Mientras contemplaba el techo, su mente volvía a divagar. Recordó los días en que Alexander la hacía sentir especial, los momentos en los que creyó que tenían un futuro juntos. Ahora todo eso se sentía como una cruel mentira. Pero no era momento para lamentos. Tenía que ser fuerte, no solo por ella, sino por su hijo.  

El pequeño emitió un leve balbuceo, sacándola de sus pensamientos. Sandra se acercó a la cuna y acarició su mejilla con delicadeza. —Tú y yo estaremos bien—, le susurró. —No necesitamos a nadie más.

El reloj marcaba las doce de la noche.
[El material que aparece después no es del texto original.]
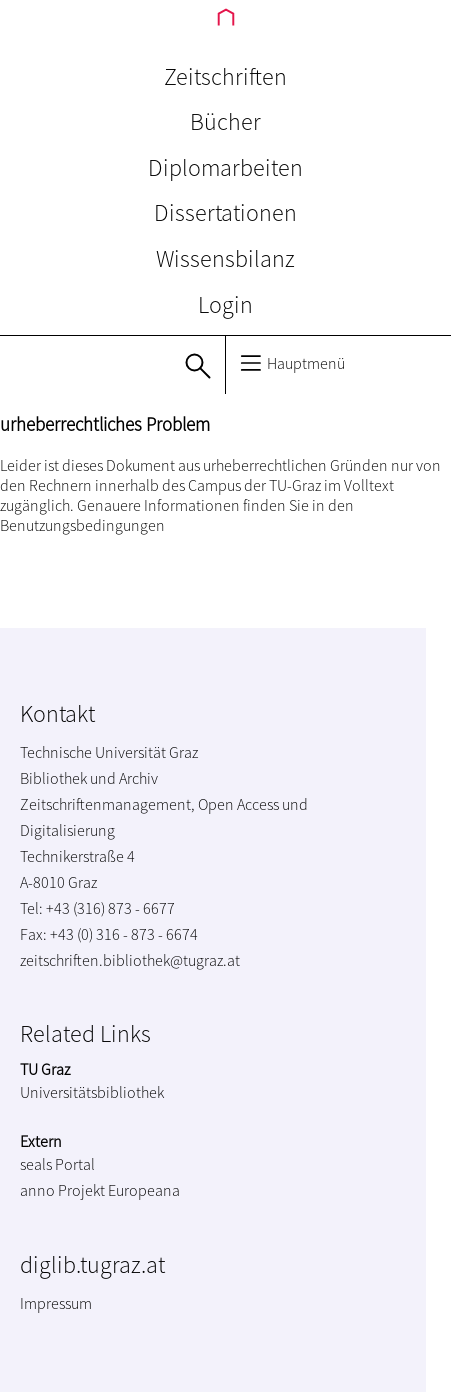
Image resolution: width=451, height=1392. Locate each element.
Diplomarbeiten (225, 167)
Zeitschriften (225, 76)
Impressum (56, 1303)
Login (225, 304)
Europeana (144, 1190)
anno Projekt (62, 1190)
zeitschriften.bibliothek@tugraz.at (130, 960)
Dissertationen (225, 212)
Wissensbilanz (225, 258)
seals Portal (57, 1164)
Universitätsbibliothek (92, 1092)
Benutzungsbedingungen (82, 525)
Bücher (225, 121)
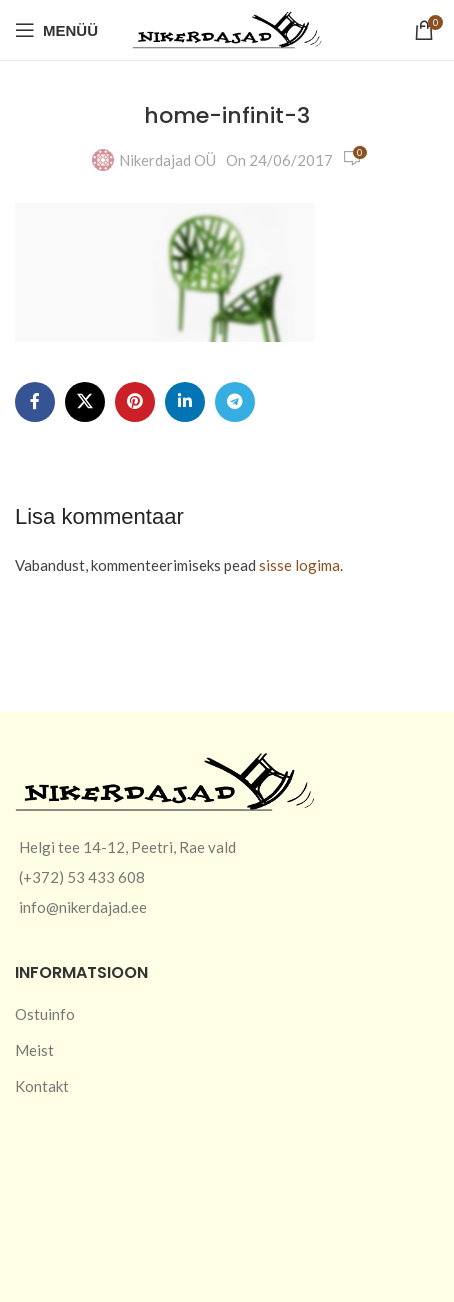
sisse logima (299, 565)
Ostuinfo (45, 1014)
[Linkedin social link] (185, 402)
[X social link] (85, 402)
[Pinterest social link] (135, 402)
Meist (34, 1050)
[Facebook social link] (35, 402)
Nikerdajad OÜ (167, 160)
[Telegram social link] (235, 402)
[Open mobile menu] (56, 30)
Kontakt (42, 1086)
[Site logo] (227, 28)
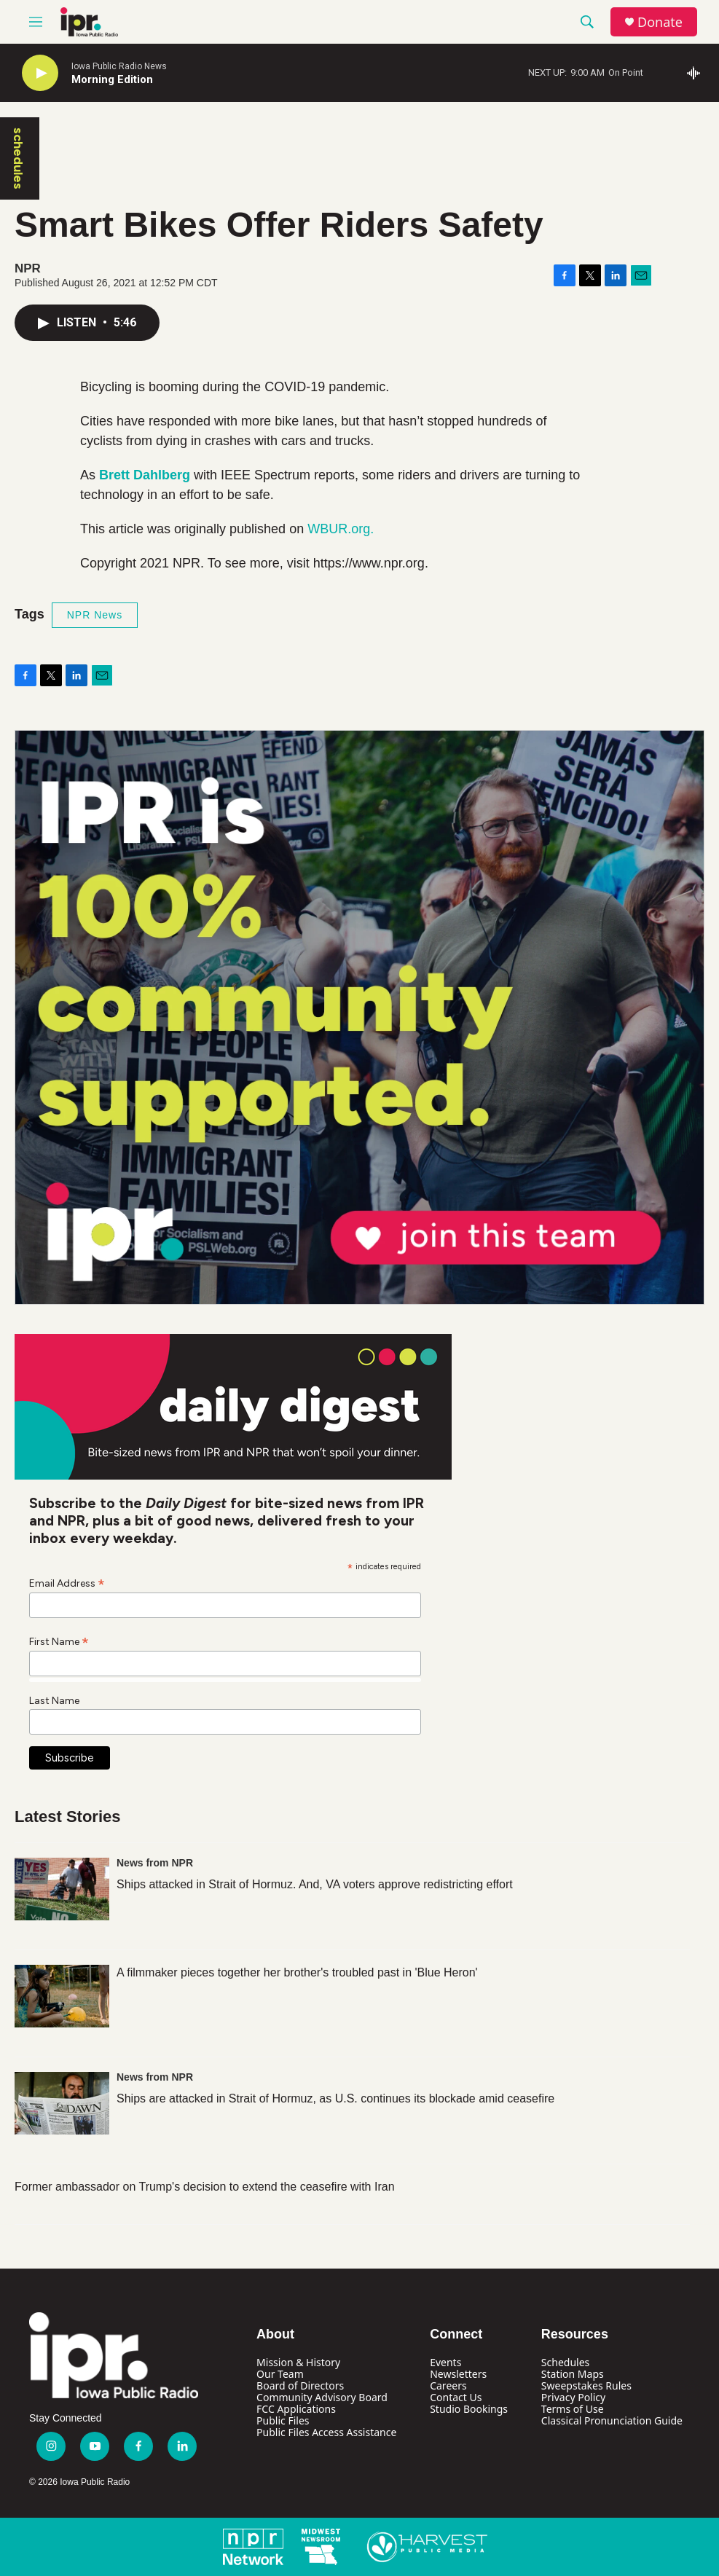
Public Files (282, 2420)
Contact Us (456, 2397)
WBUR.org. (340, 529)
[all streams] (697, 73)
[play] (40, 73)
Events (445, 2362)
La casa estaba en silencio, excepto por los pasos ocasionales de los empleados en las habitaciones vecinas. Maritza llegaría en cualquier momento, lista para iniciar su fuga. Sandra respiró hondo. Sabía que, una vez cruzara la puerta de esa mansión, no habría vuelta atrás.  

Afuera, las luces navideñas decoraban el jardín, proyectando sombras coloridas en las ventanas. La ironía no pasaba desapercibida para Sandra. Mientras el mundo celebraba la unión y la felicidad, ella huía de la traición y el desamor. Pero no importaba. Era un sacrificio necesario para empezar de nuevo.  

Cuando finalmente escuchó el leve golpe en la ventana que señalaba la llegada de Maritza, Sandra tomó a su hijo en brazos, recogió su bolso y maleta, y se preparó para salir. —Esto es solo el comienzo— se dijo a sí misma, mientras cruzaba la habitación por última vez. Con determinación en los ojos, abrió la puerta hacia una nueva vida, dejando atrás no solo una casa, sino también un pasado que ya no le pertenecía.